TAREAS REQUERIDAS:
1) Según el texto sobre la fuente de La Serena, ¿qué escultor hizo la Fuente de las Delicias?
2) Resume en dos oraciones el texto sobre la fuente de La Serena.
3) Escribe la continuación del texto sobre la fuente de La Serena y el Plan Serena a partir de su última oración.

En el corazón de la Plaza España de La Serena, entre palmeras
centenarias y avenidas trazadas con precisión geométrica, se alza una fuente
que guarda en su piedra el eco de dos mundos. Su origen no está en los talleres
locales ni en la cantera del norte chico, sino en los paseos barrocos de Madrid
del siglo XVIII. Es la llamada Fuente de las Delicias, una obra de Francisco
Gutiérrez Arribas, el mismo escultor que modeló la majestuosa diosa
Cibeles.
Tallada hacia 1760, esta fuente clasicista —con mascarones,
veneras invertidas y surtidores que parecen respirar historia— formó parte de
las fuentes ornamentales del Paseo de las Delicias, una de las avenidas
ilustradas del Madrid borbónico, concebidas para embellecer la ciudad e
incorporar el agua como símbolo de prosperidad y civilización.
Más de dos siglos después, esa misma piedra cruzaría el Atlántico para
convertirse en emblema urbano de una ciudad lejana: La Serena, que en 1952
vivía su propia metamorfosis cultural bajo la visión modernizadora del
presidente Gabriel González Videla.
El Plan Serena: una utopía urbana chilena con espíritu mediterráneo
El Plan Serena fue, más que un proyecto de obras públicas, una reinvención
estética y simbólica de la ciudad. Impulsado entre 1948 y 1952, buscó
reconciliar el progreso con la memoria, el hormigón con la piedra, el presente
con la historia. Fue el intento más ambicioso del siglo XX por dotar a La
Serena de una identidad arquitectónica coherente y de un relato visual que la
distinguiera del resto del país.

(Datos de elementos y ubicación del texto)
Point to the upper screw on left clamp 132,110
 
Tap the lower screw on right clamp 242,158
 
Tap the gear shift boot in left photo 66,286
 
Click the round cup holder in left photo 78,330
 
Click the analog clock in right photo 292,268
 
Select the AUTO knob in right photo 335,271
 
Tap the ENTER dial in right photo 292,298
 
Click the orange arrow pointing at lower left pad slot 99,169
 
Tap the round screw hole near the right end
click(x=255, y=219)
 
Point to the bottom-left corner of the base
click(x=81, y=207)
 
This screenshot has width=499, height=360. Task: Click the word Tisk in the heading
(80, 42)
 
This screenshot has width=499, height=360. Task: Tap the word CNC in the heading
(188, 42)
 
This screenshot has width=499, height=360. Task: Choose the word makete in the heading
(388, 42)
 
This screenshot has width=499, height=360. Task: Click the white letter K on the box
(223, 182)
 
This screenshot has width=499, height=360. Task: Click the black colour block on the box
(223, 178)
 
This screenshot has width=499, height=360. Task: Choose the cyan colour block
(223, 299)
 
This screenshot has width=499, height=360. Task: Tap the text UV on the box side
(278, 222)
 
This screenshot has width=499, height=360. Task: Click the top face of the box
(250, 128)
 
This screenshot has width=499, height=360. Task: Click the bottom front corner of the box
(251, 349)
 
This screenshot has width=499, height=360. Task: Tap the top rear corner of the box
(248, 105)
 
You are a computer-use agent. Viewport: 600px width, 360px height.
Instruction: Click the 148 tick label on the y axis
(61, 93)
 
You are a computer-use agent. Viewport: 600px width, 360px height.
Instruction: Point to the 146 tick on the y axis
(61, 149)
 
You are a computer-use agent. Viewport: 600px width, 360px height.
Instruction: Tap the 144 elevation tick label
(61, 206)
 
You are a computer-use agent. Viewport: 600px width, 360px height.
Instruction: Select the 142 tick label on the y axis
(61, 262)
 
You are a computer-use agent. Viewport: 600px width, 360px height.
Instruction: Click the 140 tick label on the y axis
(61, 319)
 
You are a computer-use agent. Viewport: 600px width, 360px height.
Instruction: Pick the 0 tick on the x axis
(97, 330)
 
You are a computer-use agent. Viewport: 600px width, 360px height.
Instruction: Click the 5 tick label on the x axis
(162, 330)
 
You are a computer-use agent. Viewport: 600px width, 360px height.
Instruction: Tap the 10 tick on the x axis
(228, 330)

RESPUESTAS:
1) Francisco Gutiérrez Arribas, el mismo escultor que modeló la diosa Cibeles.

2) La fuente de la Plaza España de La Serena es la Fuente de las Delicias, tallada hacia 1760 por Francisco Gutiérrez Arribas. Adornó el Paseo de las Delicias del Madrid borbónico y, más de dos siglos después, cruzó el Atlántico hasta La Serena, que en 1952 se transformaba con el Plan Serena del presidente Gabriel González Videla, un proyecto impulsado entre 1948 y 1952 para dar a la ciudad una identidad arquitectónica coherente.

3)
González Videla —nacido en esas mismas calles— soñó con convertirla en una ciudad modelo: “una urbe donde el pasado colonial dialogara con la modernidad republicana”. Para lograrlo, se rodeó de urbanistas, escultores, arquitectos y diplomáticos que tejieron una red de gestos culturales y obras monumentales: el Faro Monumental, las portadas de acceso, los jardines hispano-árabes, las esculturas en bronce y piedra, y, entre ellas, la fuente madrileña. En este contexto, su incorporación no fue un hecho casual: fue una experiencia pionera de importación patrimonial, un acto de diplomacia estética en que una obra europea del siglo XVIII fue trasladada a Chile no solo como regalo, sino como símbolo tangible de hermandad transatlántica y sofisticación urbana.
La donación de la fuente fue oficializada en 1952 por el Ayuntamiento de Madrid, durante la alcaldía del Conde de Mayalde (José Finat y Escrivá de Romaní), en coordinación con el gobierno chileno y la municipalidad serenense, entonces encabezada por Ernesto Aguirre Valín.
La fuente, desmontada piedra por piedra, viajó en barco desde España y fue
recibida con honores en el puerto de Coquimbo. Posteriormente, fue instalada en
la recién configurada Plaza España, en un acto que simbolizaba no solo
la amistad entre dos ciudades, sino la aspiración de una nueva estética
urbana internacionalista.
El traslado se enmarcó en las celebraciones del cuarto centenario de
la fundación de La Serena y en la conmemoración del natalicio de
Francisco de Aguirre, cuyo monumento fue ubicado junto a la fuente. Ambos
hitos —la estatua y el surtidor— fueron pensados como ejes visuales de una
plaza que debía representar la “puerta sur de la ciudad”, la antesala
simbólica de una urbe moderna, culta y abierta al mundo.
El arte del agua como discurso de civilización
La fuente, con sus tres copas escalonadas y su fuste de piedra caliza, representa el ideal barroco de movimiento y equilibrio, un arte donde el agua se convierte en lenguaje visual. El escultor Francisco Gutiérrez Arribas, activo en la corte de Carlos III, concebía las fuentes no como simples objetos ornamentales, sino como metáforas del tiempo, del fluir constante de la historia. En La Serena, ese sentido adquirió un nuevo matiz: el agua madrileña se transformó en memoria serenense, en testimonio material del vínculo entre dos orillas del Atlántico.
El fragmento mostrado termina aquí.